AI and neural networks are commonly associated with learning from large amounts of data. Especially in complex applications in fluid mechanics, however, only limited data or parameter variations are usually available. More recent developments—so-called Physics-Informed Neural Networks (PINNs)—make use of fundamental physical equations on the basis of which the neural network is trained. Within the scope of the presentation, two industrial applications of PINNs for solving fluid-mechanical problems are presented.
The efficient removal of solid particles and liquid droplets is of crucial importance in many industrial processes. The main objective is to achieve a high separation efficiency while simultaneously minimizing the associated pressure loss. Due to the microscopic nature of filtration, gaining deeper insight through experiments is only possible to a limited extent and requires costly experimental setups. Conventional numerical approaches in fluid mechanics (CFD) require a high computational effort, which is economically impractical. In this work, a modelling approach for simulating the filtration process is presented, which couples a Physics-Informed Neural Network (PINN) with the Smoothed Particle Hydrodynamics (SPH) method.
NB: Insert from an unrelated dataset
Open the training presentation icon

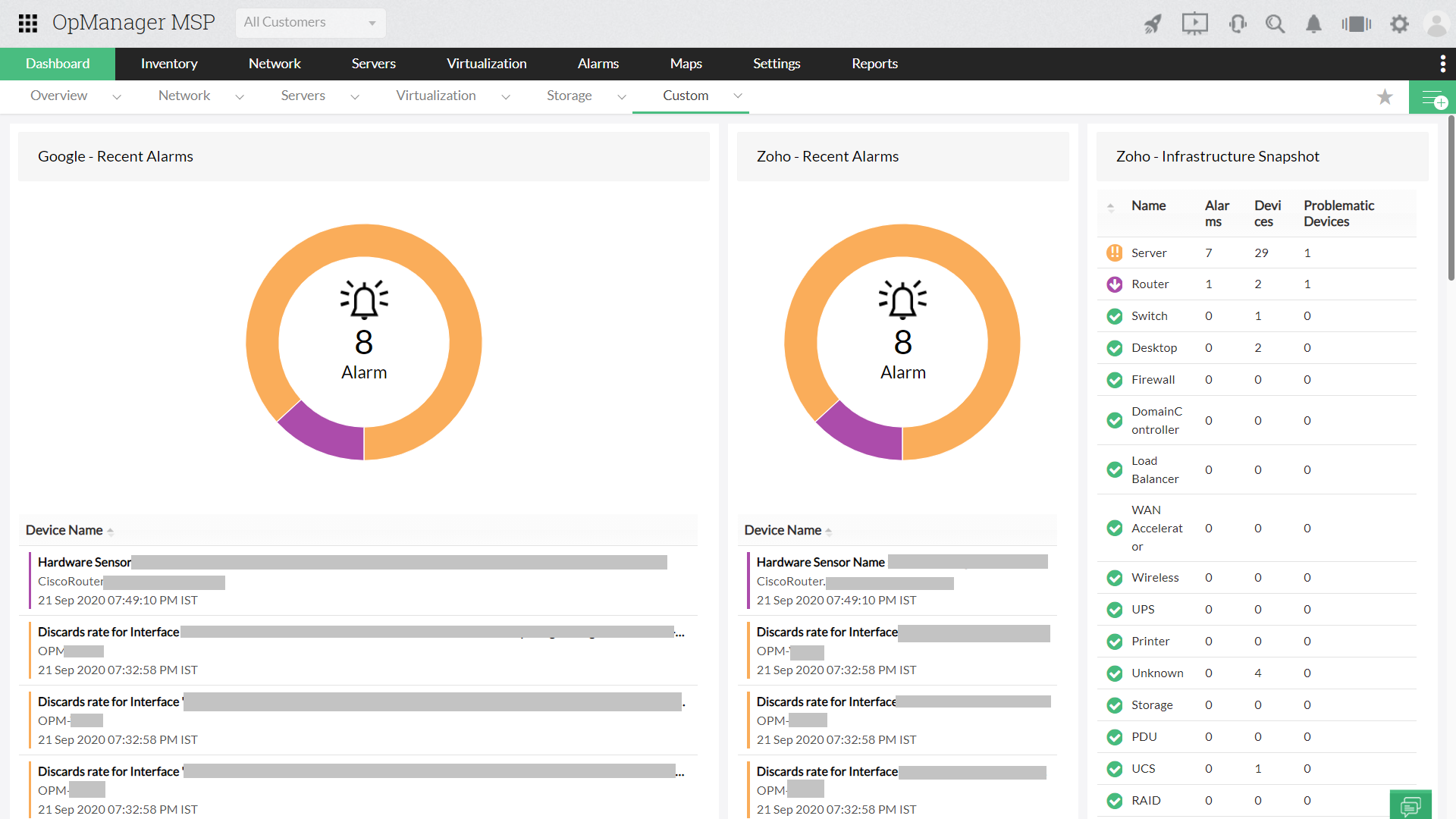pyautogui.click(x=1194, y=24)
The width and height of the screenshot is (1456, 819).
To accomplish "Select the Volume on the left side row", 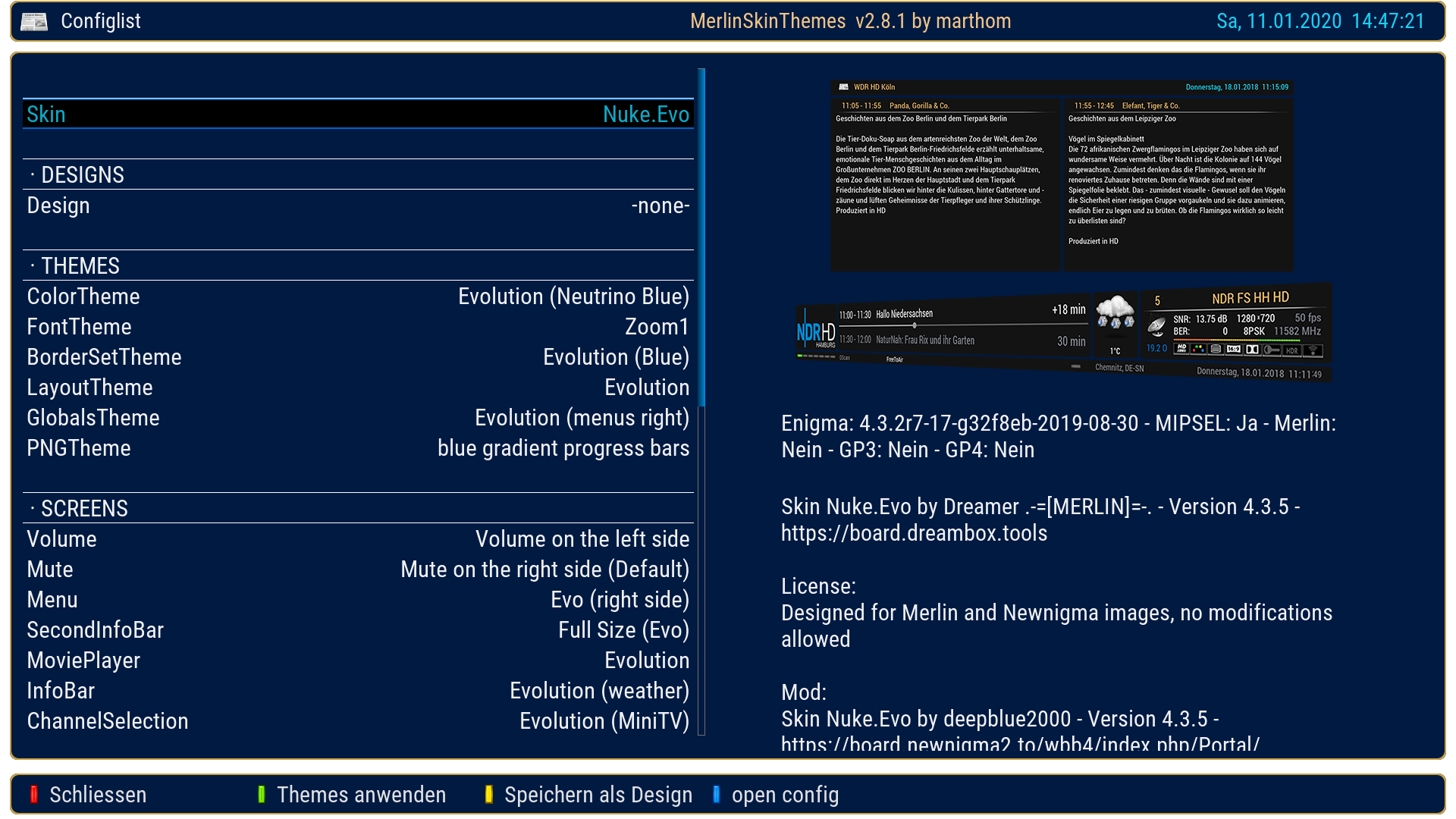I will [358, 539].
Inline multistage rotor–stator mixers have become established as an industrial solution for rapidly and efficiently mixing highly viscous fluids while minimizing the temperature rise during the process. Classical Computational Fluid Dynamics (CFD) methods are prone to numerical diffusion and can lead to an overestimation of mixing efficiency. Therefore, a model based on Physics-Informed Neural Networks (PINNs) is presented as an alternative solution to conventional Computational Fluid Dynamics (CFD) methods.